-- begin Recorded data --

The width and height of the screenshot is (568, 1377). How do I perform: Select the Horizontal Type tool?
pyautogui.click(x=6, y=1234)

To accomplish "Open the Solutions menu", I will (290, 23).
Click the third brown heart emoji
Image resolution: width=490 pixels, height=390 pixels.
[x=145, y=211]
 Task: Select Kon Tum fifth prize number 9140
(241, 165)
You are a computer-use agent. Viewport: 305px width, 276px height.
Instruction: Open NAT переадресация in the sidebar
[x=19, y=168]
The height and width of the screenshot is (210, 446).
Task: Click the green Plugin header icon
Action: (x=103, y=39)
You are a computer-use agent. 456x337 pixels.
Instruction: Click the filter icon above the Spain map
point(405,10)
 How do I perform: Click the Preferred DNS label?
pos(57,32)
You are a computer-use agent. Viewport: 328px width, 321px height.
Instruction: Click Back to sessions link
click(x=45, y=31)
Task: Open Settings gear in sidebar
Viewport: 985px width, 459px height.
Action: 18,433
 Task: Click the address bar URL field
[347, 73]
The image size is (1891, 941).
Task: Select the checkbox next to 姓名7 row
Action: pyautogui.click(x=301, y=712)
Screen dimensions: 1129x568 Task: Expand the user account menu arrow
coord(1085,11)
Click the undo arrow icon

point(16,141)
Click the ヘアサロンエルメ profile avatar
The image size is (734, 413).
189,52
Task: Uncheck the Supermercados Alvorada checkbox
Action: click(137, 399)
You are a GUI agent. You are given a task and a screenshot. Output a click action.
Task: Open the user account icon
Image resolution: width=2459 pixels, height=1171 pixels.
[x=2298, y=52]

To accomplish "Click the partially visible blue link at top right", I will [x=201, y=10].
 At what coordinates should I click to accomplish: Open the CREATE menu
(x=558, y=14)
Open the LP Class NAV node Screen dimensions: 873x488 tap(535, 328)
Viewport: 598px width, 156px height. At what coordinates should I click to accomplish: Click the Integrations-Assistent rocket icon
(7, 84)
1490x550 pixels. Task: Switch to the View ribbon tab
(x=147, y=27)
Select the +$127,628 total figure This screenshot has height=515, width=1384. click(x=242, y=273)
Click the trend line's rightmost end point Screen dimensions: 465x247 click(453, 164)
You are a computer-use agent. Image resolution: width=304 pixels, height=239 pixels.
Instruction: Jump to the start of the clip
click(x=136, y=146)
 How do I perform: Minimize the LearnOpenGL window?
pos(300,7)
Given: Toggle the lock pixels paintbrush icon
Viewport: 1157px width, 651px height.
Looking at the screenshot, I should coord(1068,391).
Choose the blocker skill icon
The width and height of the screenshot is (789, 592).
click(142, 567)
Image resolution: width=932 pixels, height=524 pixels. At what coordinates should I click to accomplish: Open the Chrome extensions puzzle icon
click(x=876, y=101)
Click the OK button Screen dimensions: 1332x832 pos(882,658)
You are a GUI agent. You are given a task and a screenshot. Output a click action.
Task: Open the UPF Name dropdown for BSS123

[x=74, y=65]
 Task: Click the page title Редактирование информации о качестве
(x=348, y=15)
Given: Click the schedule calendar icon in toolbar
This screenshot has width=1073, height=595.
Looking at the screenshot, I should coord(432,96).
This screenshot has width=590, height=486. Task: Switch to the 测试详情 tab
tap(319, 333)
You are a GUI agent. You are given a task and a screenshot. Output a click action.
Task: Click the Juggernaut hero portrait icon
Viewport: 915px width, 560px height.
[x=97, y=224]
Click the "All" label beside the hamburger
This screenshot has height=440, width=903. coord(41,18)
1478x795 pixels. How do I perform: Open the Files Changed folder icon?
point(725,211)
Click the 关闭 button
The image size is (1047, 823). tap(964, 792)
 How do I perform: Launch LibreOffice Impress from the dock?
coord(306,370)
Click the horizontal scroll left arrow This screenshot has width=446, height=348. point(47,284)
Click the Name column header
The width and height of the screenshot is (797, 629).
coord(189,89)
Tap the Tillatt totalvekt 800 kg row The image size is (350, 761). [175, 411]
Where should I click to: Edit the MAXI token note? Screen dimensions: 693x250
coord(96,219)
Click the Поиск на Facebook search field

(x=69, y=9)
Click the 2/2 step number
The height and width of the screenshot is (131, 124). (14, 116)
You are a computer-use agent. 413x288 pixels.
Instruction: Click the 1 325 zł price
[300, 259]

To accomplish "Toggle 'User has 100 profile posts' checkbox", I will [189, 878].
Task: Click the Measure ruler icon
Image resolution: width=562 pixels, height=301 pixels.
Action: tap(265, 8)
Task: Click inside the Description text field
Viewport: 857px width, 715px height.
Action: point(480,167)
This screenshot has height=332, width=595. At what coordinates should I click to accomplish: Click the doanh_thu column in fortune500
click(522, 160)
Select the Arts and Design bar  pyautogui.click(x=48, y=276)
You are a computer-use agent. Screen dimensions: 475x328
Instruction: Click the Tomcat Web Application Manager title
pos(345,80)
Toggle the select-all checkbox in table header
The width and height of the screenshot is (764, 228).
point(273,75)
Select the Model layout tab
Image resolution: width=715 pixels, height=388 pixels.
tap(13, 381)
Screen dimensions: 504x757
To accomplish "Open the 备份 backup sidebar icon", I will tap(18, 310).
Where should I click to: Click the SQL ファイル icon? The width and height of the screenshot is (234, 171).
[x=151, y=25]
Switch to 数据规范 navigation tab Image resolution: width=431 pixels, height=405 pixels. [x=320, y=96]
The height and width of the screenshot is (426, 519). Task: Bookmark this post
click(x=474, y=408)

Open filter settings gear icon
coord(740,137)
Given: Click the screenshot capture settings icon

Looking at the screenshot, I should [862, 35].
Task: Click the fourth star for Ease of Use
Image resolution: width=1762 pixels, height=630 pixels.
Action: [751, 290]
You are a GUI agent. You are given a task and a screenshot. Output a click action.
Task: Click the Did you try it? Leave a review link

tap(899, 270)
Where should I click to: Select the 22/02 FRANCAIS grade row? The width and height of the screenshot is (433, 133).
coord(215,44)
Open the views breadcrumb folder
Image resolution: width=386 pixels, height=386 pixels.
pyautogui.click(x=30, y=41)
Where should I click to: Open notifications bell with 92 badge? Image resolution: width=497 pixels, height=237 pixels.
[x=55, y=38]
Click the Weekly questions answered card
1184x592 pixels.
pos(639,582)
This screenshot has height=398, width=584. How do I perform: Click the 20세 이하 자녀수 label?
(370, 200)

-- end Recorded data --

■ Task statement: Retype all the entries above word for word.

■ Expected answer:
The width and height of the screenshot is (568, 1377). How do I perform: Select the Horizontal Type tool?
pyautogui.click(x=6, y=1234)

To accomplish "Open the Solutions menu", I will (290, 23).
Click the third brown heart emoji
Image resolution: width=490 pixels, height=390 pixels.
[x=145, y=211]
 Task: Select Kon Tum fifth prize number 9140
(241, 165)
You are a computer-use agent. Viewport: 305px width, 276px height.
Instruction: Open NAT переадресация in the sidebar
[x=19, y=168]
The height and width of the screenshot is (210, 446).
Task: Click the green Plugin header icon
Action: (x=103, y=39)
You are a computer-use agent. 456x337 pixels.
Instruction: Click the filter icon above the Spain map
point(405,10)
 How do I perform: Click the Preferred DNS label?
pos(57,32)
You are a computer-use agent. Viewport: 328px width, 321px height.
Instruction: Click Back to sessions link
click(x=45, y=31)
Task: Open Settings gear in sidebar
Viewport: 985px width, 459px height.
Action: 18,433
 Task: Click the address bar URL field
[347, 73]
The image size is (1891, 941).
Task: Select the checkbox next to 姓名7 row
Action: pyautogui.click(x=301, y=712)
Screen dimensions: 1129x568 Task: Expand the user account menu arrow
coord(1085,11)
Click the undo arrow icon

point(16,141)
Click the ヘアサロンエルメ profile avatar
The image size is (734, 413).
189,52
Task: Uncheck the Supermercados Alvorada checkbox
Action: click(137, 399)
You are a GUI agent. You are given a task and a screenshot. Output a click action.
Task: Open the user account icon
Image resolution: width=2459 pixels, height=1171 pixels.
[x=2298, y=52]

To accomplish "Click the partially visible blue link at top right", I will [x=201, y=10].
 At what coordinates should I click to accomplish: Open the CREATE menu
(x=558, y=14)
Open the LP Class NAV node Screen dimensions: 873x488 tap(535, 328)
Viewport: 598px width, 156px height. At what coordinates should I click to accomplish: Click the Integrations-Assistent rocket icon
(7, 84)
1490x550 pixels. Task: Switch to the View ribbon tab
(x=147, y=27)
Select the +$127,628 total figure This screenshot has height=515, width=1384. click(x=242, y=273)
Click the trend line's rightmost end point Screen dimensions: 465x247 click(453, 164)
You are a computer-use agent. Image resolution: width=304 pixels, height=239 pixels.
Instruction: Jump to the start of the clip
click(x=136, y=146)
 How do I perform: Minimize the LearnOpenGL window?
pos(300,7)
Given: Toggle the lock pixels paintbrush icon
Viewport: 1157px width, 651px height.
Looking at the screenshot, I should coord(1068,391).
Choose the blocker skill icon
The width and height of the screenshot is (789, 592).
click(142, 567)
Image resolution: width=932 pixels, height=524 pixels. At what coordinates should I click to accomplish: Open the Chrome extensions puzzle icon
click(x=876, y=101)
Click the OK button Screen dimensions: 1332x832 pos(882,658)
You are a GUI agent. You are given a task and a screenshot. Output a click action.
Task: Open the UPF Name dropdown for BSS123

[x=74, y=65]
 Task: Click the page title Редактирование информации о качестве
(x=348, y=15)
Given: Click the schedule calendar icon in toolbar
This screenshot has width=1073, height=595.
Looking at the screenshot, I should coord(432,96).
This screenshot has width=590, height=486. Task: Switch to the 测试详情 tab
tap(319, 333)
You are a GUI agent. You are given a task and a screenshot. Output a click action.
Task: Click the Juggernaut hero portrait icon
Viewport: 915px width, 560px height.
[x=97, y=224]
Click the "All" label beside the hamburger
This screenshot has height=440, width=903. coord(41,18)
1478x795 pixels. How do I perform: Open the Files Changed folder icon?
point(725,211)
Click the 关闭 button
The image size is (1047, 823). tap(964, 792)
 How do I perform: Launch LibreOffice Impress from the dock?
coord(306,370)
Click the horizontal scroll left arrow This screenshot has width=446, height=348. point(47,284)
Click the Name column header
The width and height of the screenshot is (797, 629).
coord(189,89)
Tap the Tillatt totalvekt 800 kg row The image size is (350, 761). [175, 411]
Where should I click to: Edit the MAXI token note? Screen dimensions: 693x250
coord(96,219)
Click the Поиск на Facebook search field

(x=69, y=9)
Click the 2/2 step number
The height and width of the screenshot is (131, 124). (14, 116)
You are a computer-use agent. 413x288 pixels.
Instruction: Click the 1 325 zł price
[300, 259]

To accomplish "Toggle 'User has 100 profile posts' checkbox", I will [189, 878].
Task: Click the Measure ruler icon
Image resolution: width=562 pixels, height=301 pixels.
Action: tap(265, 8)
Task: Click inside the Description text field
Viewport: 857px width, 715px height.
Action: point(480,167)
This screenshot has height=332, width=595. At what coordinates should I click to accomplish: Click the doanh_thu column in fortune500
click(522, 160)
Select the Arts and Design bar  pyautogui.click(x=48, y=276)
You are a computer-use agent. Screen dimensions: 475x328
Instruction: Click the Tomcat Web Application Manager title
pos(345,80)
Toggle the select-all checkbox in table header
The width and height of the screenshot is (764, 228).
point(273,75)
Select the Model layout tab
Image resolution: width=715 pixels, height=388 pixels.
tap(13, 381)
Screen dimensions: 504x757
To accomplish "Open the 备份 backup sidebar icon", I will tap(18, 310).
Where should I click to: Click the SQL ファイル icon? The width and height of the screenshot is (234, 171).
[x=151, y=25]
Switch to 数据规范 navigation tab Image resolution: width=431 pixels, height=405 pixels. [x=320, y=96]
The height and width of the screenshot is (426, 519). Task: Bookmark this post
click(x=474, y=408)

Open filter settings gear icon
coord(740,137)
Given: Click the screenshot capture settings icon

Looking at the screenshot, I should [862, 35].
Task: Click the fourth star for Ease of Use
Image resolution: width=1762 pixels, height=630 pixels.
Action: [751, 290]
You are a GUI agent. You are given a task and a screenshot. Output a click action.
Task: Click the Did you try it? Leave a review link

tap(899, 270)
Where should I click to: Select the 22/02 FRANCAIS grade row? The width and height of the screenshot is (433, 133).
coord(215,44)
Open the views breadcrumb folder
Image resolution: width=386 pixels, height=386 pixels.
pyautogui.click(x=30, y=41)
Where should I click to: Open notifications bell with 92 badge? Image resolution: width=497 pixels, height=237 pixels.
[x=55, y=38]
Click the Weekly questions answered card
1184x592 pixels.
pos(639,582)
This screenshot has height=398, width=584. How do I perform: Click the 20세 이하 자녀수 label?
(370, 200)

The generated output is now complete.